| WHAT TO PRODUCE |
After locating the line that contains "1205x682 pixels. At", output that line and each one following it, exactly, to the end of the entries. No pictures.

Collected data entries
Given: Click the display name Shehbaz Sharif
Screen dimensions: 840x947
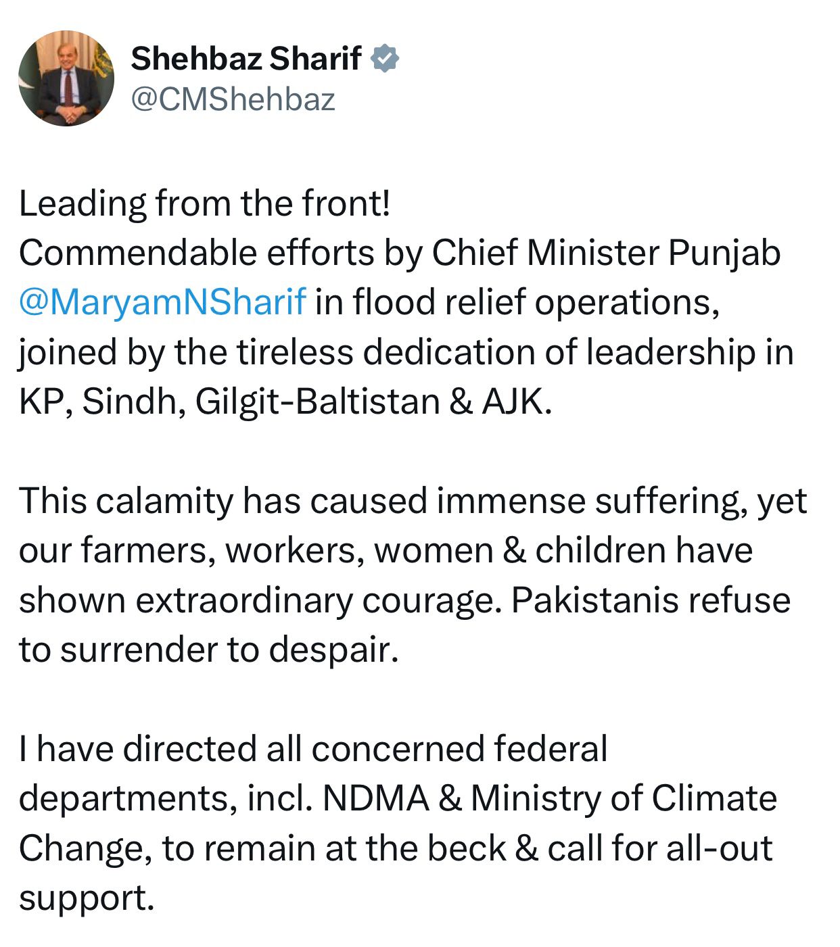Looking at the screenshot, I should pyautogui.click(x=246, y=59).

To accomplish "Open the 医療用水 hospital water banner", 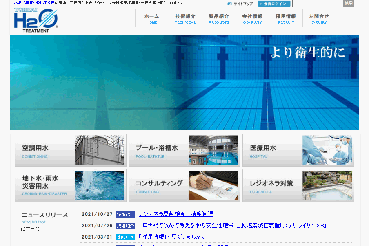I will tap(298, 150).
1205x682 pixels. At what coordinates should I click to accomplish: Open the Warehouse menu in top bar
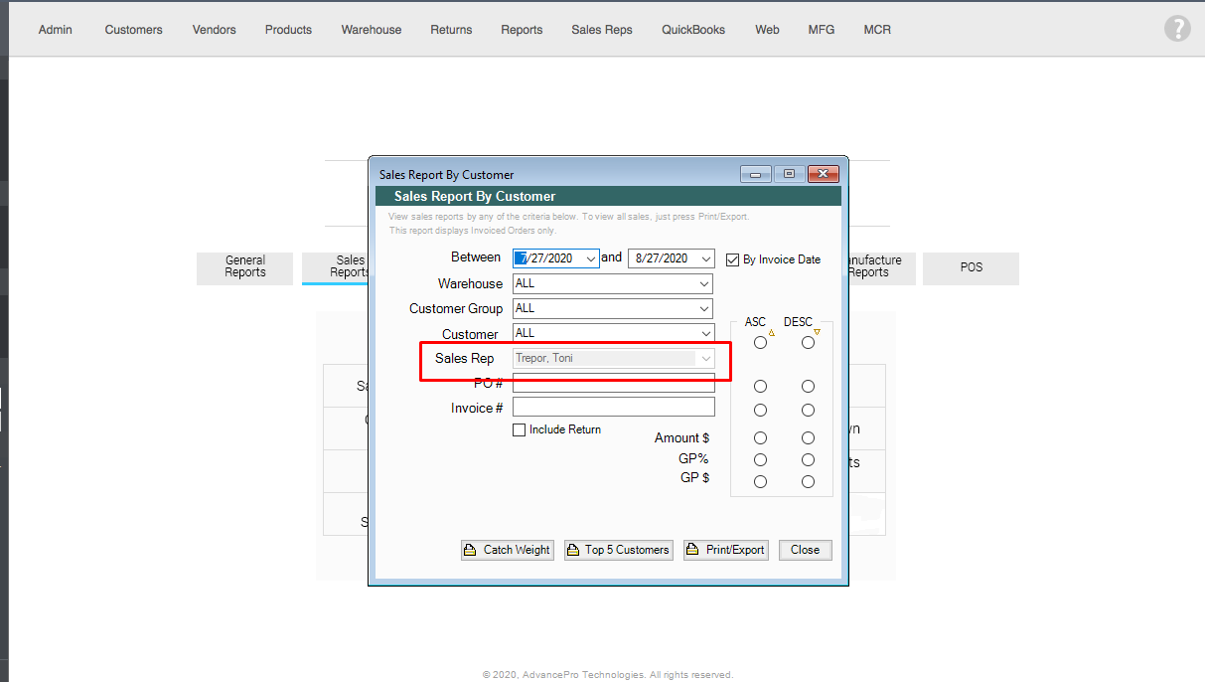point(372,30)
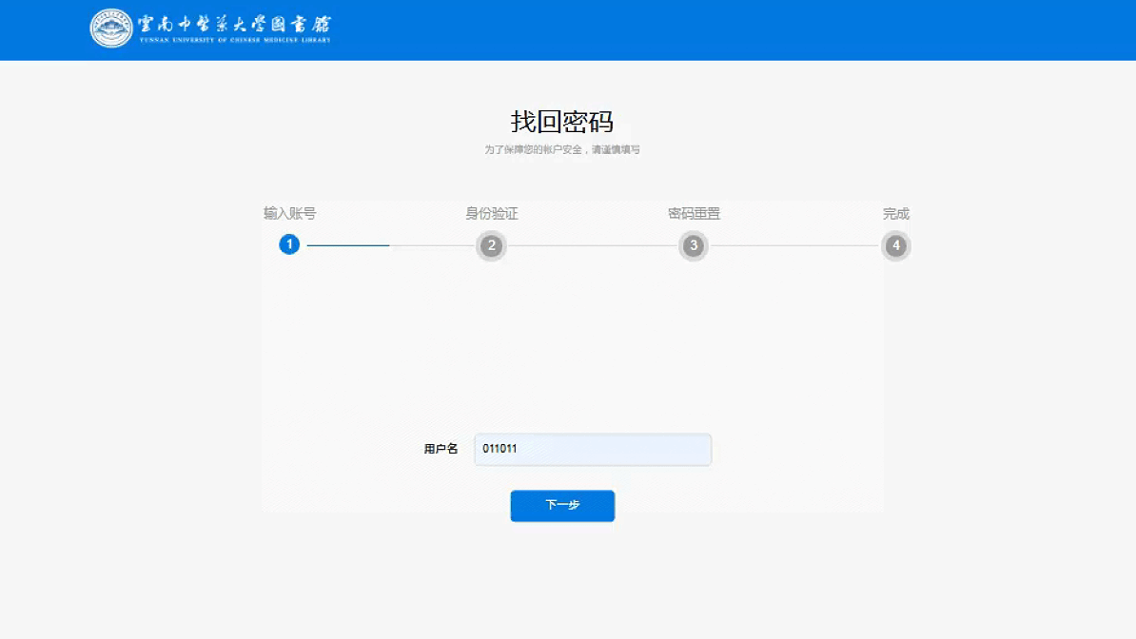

| REPLY TO THE TASK |
1205x682 pixels. At what coordinates should I click to accomplish: Open the Warehouse menu in top bar
point(372,30)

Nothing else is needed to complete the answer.